— Begin DATA RECORDS —

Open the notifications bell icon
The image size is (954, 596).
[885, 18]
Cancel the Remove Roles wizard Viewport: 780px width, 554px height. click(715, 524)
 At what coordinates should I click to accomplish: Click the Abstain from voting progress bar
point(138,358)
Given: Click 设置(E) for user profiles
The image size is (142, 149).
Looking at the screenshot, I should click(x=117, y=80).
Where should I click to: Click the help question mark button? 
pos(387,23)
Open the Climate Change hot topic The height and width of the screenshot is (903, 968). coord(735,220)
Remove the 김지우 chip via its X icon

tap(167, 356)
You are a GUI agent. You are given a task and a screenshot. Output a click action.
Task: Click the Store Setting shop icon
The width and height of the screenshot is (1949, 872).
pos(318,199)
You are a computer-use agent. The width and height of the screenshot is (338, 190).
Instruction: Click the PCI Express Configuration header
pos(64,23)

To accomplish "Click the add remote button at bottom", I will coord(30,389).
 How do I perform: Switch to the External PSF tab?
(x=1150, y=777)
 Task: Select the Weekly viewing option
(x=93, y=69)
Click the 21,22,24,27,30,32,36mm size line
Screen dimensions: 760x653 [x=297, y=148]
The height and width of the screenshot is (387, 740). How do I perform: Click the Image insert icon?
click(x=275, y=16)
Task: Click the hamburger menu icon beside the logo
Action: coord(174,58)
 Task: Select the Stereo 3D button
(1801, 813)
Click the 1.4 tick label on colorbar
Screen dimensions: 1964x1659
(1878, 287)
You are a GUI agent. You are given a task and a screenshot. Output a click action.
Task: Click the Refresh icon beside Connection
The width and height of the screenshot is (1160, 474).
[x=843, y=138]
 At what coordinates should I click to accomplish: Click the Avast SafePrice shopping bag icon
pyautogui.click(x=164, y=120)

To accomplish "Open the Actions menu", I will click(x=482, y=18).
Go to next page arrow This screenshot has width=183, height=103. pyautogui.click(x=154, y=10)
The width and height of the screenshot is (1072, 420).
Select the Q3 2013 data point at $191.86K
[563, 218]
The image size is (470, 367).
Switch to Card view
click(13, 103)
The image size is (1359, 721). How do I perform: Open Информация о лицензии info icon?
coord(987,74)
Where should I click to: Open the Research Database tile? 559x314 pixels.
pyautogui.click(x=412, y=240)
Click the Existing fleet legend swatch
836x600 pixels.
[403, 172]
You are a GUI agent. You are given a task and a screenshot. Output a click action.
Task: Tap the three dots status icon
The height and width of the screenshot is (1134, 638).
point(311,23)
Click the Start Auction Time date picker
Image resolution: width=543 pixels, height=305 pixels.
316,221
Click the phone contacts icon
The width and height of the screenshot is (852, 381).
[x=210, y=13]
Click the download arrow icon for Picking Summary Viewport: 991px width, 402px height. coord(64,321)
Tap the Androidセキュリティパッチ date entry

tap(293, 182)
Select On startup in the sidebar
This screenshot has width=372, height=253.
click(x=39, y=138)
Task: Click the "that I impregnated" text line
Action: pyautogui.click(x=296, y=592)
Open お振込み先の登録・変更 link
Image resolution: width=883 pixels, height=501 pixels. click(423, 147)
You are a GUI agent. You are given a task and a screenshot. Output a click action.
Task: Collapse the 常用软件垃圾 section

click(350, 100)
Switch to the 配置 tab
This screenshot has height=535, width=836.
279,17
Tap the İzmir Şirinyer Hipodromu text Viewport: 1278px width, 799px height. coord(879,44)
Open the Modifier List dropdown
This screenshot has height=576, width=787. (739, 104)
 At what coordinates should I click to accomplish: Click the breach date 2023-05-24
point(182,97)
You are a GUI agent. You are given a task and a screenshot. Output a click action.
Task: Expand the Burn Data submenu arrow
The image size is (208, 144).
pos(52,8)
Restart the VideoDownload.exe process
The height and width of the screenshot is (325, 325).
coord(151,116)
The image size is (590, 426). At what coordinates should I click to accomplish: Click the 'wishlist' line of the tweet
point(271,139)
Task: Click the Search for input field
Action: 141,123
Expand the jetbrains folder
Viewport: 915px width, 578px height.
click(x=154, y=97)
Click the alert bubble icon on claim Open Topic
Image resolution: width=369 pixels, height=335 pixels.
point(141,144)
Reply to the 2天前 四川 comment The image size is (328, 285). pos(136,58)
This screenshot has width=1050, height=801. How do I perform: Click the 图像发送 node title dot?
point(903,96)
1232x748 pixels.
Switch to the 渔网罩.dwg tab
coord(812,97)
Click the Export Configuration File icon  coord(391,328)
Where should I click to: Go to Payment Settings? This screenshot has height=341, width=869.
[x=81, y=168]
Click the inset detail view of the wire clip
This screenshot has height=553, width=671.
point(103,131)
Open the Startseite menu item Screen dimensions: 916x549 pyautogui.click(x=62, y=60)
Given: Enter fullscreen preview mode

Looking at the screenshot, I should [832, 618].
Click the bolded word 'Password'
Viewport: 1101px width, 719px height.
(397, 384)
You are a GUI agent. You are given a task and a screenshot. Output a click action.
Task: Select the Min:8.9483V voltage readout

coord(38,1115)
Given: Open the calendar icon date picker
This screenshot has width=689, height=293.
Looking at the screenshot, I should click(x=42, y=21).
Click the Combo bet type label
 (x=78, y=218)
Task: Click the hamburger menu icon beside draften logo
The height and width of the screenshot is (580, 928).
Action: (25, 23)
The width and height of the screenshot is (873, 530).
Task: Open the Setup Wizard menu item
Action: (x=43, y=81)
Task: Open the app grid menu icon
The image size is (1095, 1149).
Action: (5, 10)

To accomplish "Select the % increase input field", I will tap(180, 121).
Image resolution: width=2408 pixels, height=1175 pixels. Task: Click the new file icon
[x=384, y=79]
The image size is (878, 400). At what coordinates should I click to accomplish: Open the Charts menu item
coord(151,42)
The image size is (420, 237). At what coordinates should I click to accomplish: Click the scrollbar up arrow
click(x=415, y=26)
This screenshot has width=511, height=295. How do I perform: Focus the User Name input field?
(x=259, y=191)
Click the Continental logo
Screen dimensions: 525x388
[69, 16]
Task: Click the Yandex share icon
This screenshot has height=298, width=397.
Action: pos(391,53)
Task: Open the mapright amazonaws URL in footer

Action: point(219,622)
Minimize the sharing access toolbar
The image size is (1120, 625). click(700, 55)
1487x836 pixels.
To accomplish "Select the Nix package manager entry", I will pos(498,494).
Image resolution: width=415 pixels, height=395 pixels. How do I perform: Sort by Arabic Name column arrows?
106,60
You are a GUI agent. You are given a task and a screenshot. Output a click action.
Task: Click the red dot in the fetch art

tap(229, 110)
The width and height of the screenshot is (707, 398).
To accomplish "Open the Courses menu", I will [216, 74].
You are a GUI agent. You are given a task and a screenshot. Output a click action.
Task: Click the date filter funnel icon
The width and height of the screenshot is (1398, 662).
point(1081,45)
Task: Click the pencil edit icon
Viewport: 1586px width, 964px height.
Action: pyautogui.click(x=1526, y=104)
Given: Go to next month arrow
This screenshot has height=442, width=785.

— End DATA RECORDS —

**TASK REQUIREMENTS**. Convert the records above into a numbered list, one line per item, leaving out the blank lines.

**TASK RESULT**.
1. Open the notifications bell icon
2. The image size is (954, 596).
3. [885, 18]
4. Cancel the Remove Roles wizard Viewport: 780px width, 554px height. click(715, 524)
5.  At what coordinates should I click to accomplish: Click the Abstain from voting progress bar
6. point(138,358)
7. Given: Click 设置(E) for user profiles
8. The image size is (142, 149).
9. Looking at the screenshot, I should click(x=117, y=80).
10. Where should I click to: Click the help question mark button? 
11. pos(387,23)
12. Open the Climate Change hot topic The height and width of the screenshot is (903, 968). coord(735,220)
13. Remove the 김지우 chip via its X icon
14. tap(167, 356)
15. You are a GUI agent. You are given a task and a screenshot. Output a click action.
16. Task: Click the Store Setting shop icon
17. The width and height of the screenshot is (1949, 872).
18. pos(318,199)
19. You are a computer-use agent. The width and height of the screenshot is (338, 190).
20. Instruction: Click the PCI Express Configuration header
21. pos(64,23)
22. To accomplish "Click the add remote button at bottom", I will coord(30,389).
23.  How do I perform: Switch to the External PSF tab?
24. (x=1150, y=777)
25.  Task: Select the Weekly viewing option
26. (x=93, y=69)
27. Click the 21,22,24,27,30,32,36mm size line
28. Screen dimensions: 760x653 [x=297, y=148]
29. The height and width of the screenshot is (387, 740). How do I perform: Click the Image insert icon?
30. click(x=275, y=16)
31. Task: Click the hamburger menu icon beside the logo
32. Action: coord(174,58)
33.  Task: Select the Stereo 3D button
34. (1801, 813)
35. Click the 1.4 tick label on colorbar
36. Screen dimensions: 1964x1659
37. (1878, 287)
38. You are a GUI agent. You are given a task and a screenshot. Output a click action.
39. Task: Click the Refresh icon beside Connection
40. The width and height of the screenshot is (1160, 474).
41. [x=843, y=138]
42.  At what coordinates should I click to accomplish: Click the Avast SafePrice shopping bag icon
43. pyautogui.click(x=164, y=120)
44. To accomplish "Open the Actions menu", I will click(x=482, y=18).
45. Go to next page arrow This screenshot has width=183, height=103. pyautogui.click(x=154, y=10)
46. The width and height of the screenshot is (1072, 420).
47. Select the Q3 2013 data point at $191.86K
48. [563, 218]
49. The image size is (470, 367).
50. Switch to Card view
51. click(13, 103)
52. The image size is (1359, 721). How do I perform: Open Информация о лицензии info icon?
53. coord(987,74)
54. Where should I click to: Open the Research Database tile? 559x314 pixels.
55. pyautogui.click(x=412, y=240)
56. Click the Existing fleet legend swatch
57. 836x600 pixels.
58. [403, 172]
59. You are a GUI agent. You are given a task and a screenshot. Output a click action.
60. Task: Tap the three dots status icon
61. The height and width of the screenshot is (1134, 638).
62. point(311,23)
63. Click the Start Auction Time date picker
64. Image resolution: width=543 pixels, height=305 pixels.
65. 316,221
66. Click the phone contacts icon
67. The width and height of the screenshot is (852, 381).
68. [x=210, y=13]
69. Click the download arrow icon for Picking Summary Viewport: 991px width, 402px height. coord(64,321)
70. Tap the Androidセキュリティパッチ date entry
71. tap(293, 182)
72. Select On startup in the sidebar
73. This screenshot has width=372, height=253.
74. click(x=39, y=138)
75. Task: Click the "that I impregnated" text line
76. Action: pyautogui.click(x=296, y=592)
77. Open お振込み先の登録・変更 link
78. Image resolution: width=883 pixels, height=501 pixels. click(423, 147)
79. You are a GUI agent. You are given a task and a screenshot. Output a click action.
80. Task: Collapse the 常用软件垃圾 section
81. click(350, 100)
82. Switch to the 配置 tab
83. This screenshot has height=535, width=836.
84. 279,17
85. Tap the İzmir Şirinyer Hipodromu text Viewport: 1278px width, 799px height. coord(879,44)
86. Open the Modifier List dropdown
87. This screenshot has height=576, width=787. (739, 104)
88.  At what coordinates should I click to accomplish: Click the breach date 2023-05-24
89. point(182,97)
90. You are a GUI agent. You are given a task and a screenshot. Output a click action.
91. Task: Expand the Burn Data submenu arrow
92. The image size is (208, 144).
93. pos(52,8)
94. Restart the VideoDownload.exe process
95. The height and width of the screenshot is (325, 325).
96. coord(151,116)
97. The image size is (590, 426). At what coordinates should I click to accomplish: Click the 'wishlist' line of the tweet
98. point(271,139)
99. Task: Click the Search for input field
100. Action: 141,123
101. Expand the jetbrains folder
102. Viewport: 915px width, 578px height.
103. click(x=154, y=97)
104. Click the alert bubble icon on claim Open Topic
105. Image resolution: width=369 pixels, height=335 pixels.
106. point(141,144)
107. Reply to the 2天前 四川 comment The image size is (328, 285). pos(136,58)
108. This screenshot has width=1050, height=801. How do I perform: Click the 图像发送 node title dot?
109. point(903,96)
110. 1232x748 pixels.
111. Switch to the 渔网罩.dwg tab
112. coord(812,97)
113. Click the Export Configuration File icon  coord(391,328)
114. Where should I click to: Go to Payment Settings? This screenshot has height=341, width=869.
115. [x=81, y=168]
116. Click the inset detail view of the wire clip
117. This screenshot has height=553, width=671.
118. point(103,131)
119. Open the Startseite menu item Screen dimensions: 916x549 pyautogui.click(x=62, y=60)
120. Given: Enter fullscreen preview mode
121. Looking at the screenshot, I should [832, 618].
122. Click the bolded word 'Password'
123. Viewport: 1101px width, 719px height.
124. (397, 384)
125. You are a GUI agent. You are given a task and a screenshot. Output a click action.
126. Task: Select the Min:8.9483V voltage readout
127. coord(38,1115)
128. Given: Open the calendar icon date picker
129. This screenshot has width=689, height=293.
130. Looking at the screenshot, I should click(x=42, y=21).
131. Click the Combo bet type label
132.  (x=78, y=218)
133. Task: Click the hamburger menu icon beside draften logo
134. The height and width of the screenshot is (580, 928).
135. Action: (25, 23)
136. The width and height of the screenshot is (873, 530).
137. Task: Open the Setup Wizard menu item
138. Action: (x=43, y=81)
139. Task: Open the app grid menu icon
140. The image size is (1095, 1149).
141. Action: (5, 10)
142. To accomplish "Select the % increase input field", I will tap(180, 121).
143. Image resolution: width=2408 pixels, height=1175 pixels. Task: Click the new file icon
144. [x=384, y=79]
145. The image size is (878, 400). At what coordinates should I click to accomplish: Open the Charts menu item
146. coord(151,42)
147. The image size is (420, 237). At what coordinates should I click to accomplish: Click the scrollbar up arrow
148. click(x=415, y=26)
149. This screenshot has width=511, height=295. How do I perform: Focus the User Name input field?
150. (x=259, y=191)
151. Click the Continental logo
152. Screen dimensions: 525x388
153. [69, 16]
154. Task: Click the Yandex share icon
155. This screenshot has height=298, width=397.
156. Action: pos(391,53)
157. Task: Open the mapright amazonaws URL in footer
158. Action: point(219,622)
159. Minimize the sharing access toolbar
160. The image size is (1120, 625). click(700, 55)
161. 1487x836 pixels.
162. To accomplish "Select the Nix package manager entry", I will pos(498,494).
163. Image resolution: width=415 pixels, height=395 pixels. How do I perform: Sort by Arabic Name column arrows?
164. 106,60
165. You are a GUI agent. You are given a task and a screenshot. Output a click action.
166. Task: Click the red dot in the fetch art
167. tap(229, 110)
168. The width and height of the screenshot is (707, 398).
169. To accomplish "Open the Courses menu", I will [216, 74].
170. You are a GUI agent. You are given a task and a screenshot. Output a click action.
171. Task: Click the date filter funnel icon
172. The width and height of the screenshot is (1398, 662).
173. point(1081,45)
174. Task: Click the pencil edit icon
175. Viewport: 1586px width, 964px height.
176. Action: pyautogui.click(x=1526, y=104)
177. Given: Go to next month arrow
178. This screenshot has height=442, width=785.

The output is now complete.